• Brief: Take everything from the line containing "Start voice search with microphone icon" down to the line containing "Looking at the screenshot, I should point(751,17).", swap "window" for "dialog", and write those lines out again with nothing else altered.

(Records from a data collection)
%%

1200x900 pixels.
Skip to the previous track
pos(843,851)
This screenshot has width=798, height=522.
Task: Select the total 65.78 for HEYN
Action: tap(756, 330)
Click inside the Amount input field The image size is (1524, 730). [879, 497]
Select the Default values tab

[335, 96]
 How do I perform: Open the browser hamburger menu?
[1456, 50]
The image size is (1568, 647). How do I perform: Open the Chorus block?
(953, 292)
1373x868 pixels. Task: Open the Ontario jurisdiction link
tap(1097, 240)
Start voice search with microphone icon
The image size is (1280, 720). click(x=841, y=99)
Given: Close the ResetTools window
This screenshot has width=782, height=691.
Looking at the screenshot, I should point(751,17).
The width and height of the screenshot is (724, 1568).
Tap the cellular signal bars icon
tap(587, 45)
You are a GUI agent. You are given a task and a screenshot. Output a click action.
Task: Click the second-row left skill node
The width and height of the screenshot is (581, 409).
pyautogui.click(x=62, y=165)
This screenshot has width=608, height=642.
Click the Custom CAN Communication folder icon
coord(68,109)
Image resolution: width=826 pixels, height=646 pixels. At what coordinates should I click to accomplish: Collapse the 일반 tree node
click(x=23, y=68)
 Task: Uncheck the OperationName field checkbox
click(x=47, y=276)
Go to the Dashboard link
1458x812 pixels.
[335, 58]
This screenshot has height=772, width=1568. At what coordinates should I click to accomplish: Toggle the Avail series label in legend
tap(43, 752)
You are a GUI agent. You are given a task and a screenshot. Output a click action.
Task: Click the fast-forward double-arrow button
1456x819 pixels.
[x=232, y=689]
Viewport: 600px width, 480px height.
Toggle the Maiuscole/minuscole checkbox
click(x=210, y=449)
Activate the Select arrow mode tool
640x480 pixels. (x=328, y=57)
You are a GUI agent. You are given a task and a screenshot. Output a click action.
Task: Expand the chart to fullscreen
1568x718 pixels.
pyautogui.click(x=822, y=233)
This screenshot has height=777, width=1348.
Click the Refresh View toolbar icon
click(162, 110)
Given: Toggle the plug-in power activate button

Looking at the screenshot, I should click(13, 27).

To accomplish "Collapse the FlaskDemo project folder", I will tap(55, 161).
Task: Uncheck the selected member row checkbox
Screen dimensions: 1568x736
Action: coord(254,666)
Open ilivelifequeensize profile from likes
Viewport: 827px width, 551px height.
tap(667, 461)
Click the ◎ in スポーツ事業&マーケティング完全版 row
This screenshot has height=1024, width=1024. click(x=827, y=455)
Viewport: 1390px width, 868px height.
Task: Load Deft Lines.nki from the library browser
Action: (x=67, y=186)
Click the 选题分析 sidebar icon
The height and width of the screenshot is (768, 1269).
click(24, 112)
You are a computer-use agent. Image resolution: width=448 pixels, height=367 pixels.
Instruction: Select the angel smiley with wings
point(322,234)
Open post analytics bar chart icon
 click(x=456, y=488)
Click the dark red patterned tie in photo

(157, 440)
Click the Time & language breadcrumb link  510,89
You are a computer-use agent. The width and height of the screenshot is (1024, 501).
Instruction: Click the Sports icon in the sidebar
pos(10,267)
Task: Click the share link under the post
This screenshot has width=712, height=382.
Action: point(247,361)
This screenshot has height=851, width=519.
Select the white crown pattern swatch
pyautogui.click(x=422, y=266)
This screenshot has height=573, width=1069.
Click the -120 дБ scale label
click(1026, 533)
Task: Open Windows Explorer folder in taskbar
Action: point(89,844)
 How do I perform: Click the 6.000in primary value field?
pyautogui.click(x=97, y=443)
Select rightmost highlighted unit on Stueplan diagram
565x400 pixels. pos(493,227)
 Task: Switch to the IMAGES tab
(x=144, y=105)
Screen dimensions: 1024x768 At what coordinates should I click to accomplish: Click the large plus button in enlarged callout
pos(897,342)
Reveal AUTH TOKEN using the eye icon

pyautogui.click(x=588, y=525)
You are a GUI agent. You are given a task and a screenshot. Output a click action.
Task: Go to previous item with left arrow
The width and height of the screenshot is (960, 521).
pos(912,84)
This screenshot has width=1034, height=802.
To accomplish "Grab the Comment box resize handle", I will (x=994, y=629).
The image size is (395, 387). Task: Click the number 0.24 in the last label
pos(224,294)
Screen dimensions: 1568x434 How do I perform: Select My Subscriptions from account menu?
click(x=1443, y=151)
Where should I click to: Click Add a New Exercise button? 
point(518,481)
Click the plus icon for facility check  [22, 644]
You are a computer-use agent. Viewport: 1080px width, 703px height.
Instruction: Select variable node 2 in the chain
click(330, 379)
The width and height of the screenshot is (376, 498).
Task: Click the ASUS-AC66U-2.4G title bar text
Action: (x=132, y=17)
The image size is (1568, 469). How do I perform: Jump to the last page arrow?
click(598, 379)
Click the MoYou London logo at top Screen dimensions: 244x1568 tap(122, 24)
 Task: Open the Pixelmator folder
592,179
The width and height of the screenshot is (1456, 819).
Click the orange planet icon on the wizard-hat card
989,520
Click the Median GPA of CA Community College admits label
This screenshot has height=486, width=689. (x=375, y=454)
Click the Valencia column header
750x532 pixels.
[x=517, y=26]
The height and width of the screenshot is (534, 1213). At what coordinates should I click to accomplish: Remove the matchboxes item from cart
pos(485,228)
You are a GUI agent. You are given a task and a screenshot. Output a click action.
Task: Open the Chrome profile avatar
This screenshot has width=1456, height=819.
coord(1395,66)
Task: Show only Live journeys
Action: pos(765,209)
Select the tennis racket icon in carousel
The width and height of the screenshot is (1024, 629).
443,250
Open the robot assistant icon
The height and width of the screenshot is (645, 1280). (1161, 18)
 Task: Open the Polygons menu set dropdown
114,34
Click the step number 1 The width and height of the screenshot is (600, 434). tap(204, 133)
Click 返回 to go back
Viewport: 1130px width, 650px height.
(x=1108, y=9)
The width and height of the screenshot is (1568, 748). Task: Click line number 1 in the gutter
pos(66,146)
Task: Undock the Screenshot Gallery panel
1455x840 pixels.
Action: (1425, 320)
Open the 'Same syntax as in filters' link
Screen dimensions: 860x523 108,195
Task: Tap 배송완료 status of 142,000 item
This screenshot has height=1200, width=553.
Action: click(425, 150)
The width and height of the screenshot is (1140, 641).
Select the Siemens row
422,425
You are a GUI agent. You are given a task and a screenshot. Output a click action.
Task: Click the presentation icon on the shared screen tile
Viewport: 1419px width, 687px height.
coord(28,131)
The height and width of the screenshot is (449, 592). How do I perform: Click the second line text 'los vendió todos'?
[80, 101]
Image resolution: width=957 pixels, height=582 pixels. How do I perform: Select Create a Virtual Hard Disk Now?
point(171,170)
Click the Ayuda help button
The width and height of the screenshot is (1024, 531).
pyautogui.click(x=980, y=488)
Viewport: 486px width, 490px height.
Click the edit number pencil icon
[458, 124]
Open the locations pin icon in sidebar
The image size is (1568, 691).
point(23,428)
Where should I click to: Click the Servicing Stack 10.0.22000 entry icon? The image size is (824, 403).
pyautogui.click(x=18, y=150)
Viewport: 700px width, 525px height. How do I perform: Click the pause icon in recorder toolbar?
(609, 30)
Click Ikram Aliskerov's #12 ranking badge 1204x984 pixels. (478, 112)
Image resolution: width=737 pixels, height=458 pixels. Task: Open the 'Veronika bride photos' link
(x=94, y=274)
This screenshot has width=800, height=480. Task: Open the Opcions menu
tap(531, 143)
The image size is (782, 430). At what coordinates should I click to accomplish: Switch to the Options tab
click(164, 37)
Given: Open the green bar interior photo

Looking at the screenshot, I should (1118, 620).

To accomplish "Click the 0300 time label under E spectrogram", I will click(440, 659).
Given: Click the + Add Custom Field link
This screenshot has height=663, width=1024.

%%

• Full solution:
Start voice search with microphone icon
The image size is (1280, 720). click(x=841, y=99)
Given: Close the ResetTools dialog
This screenshot has width=782, height=691.
Looking at the screenshot, I should point(751,17).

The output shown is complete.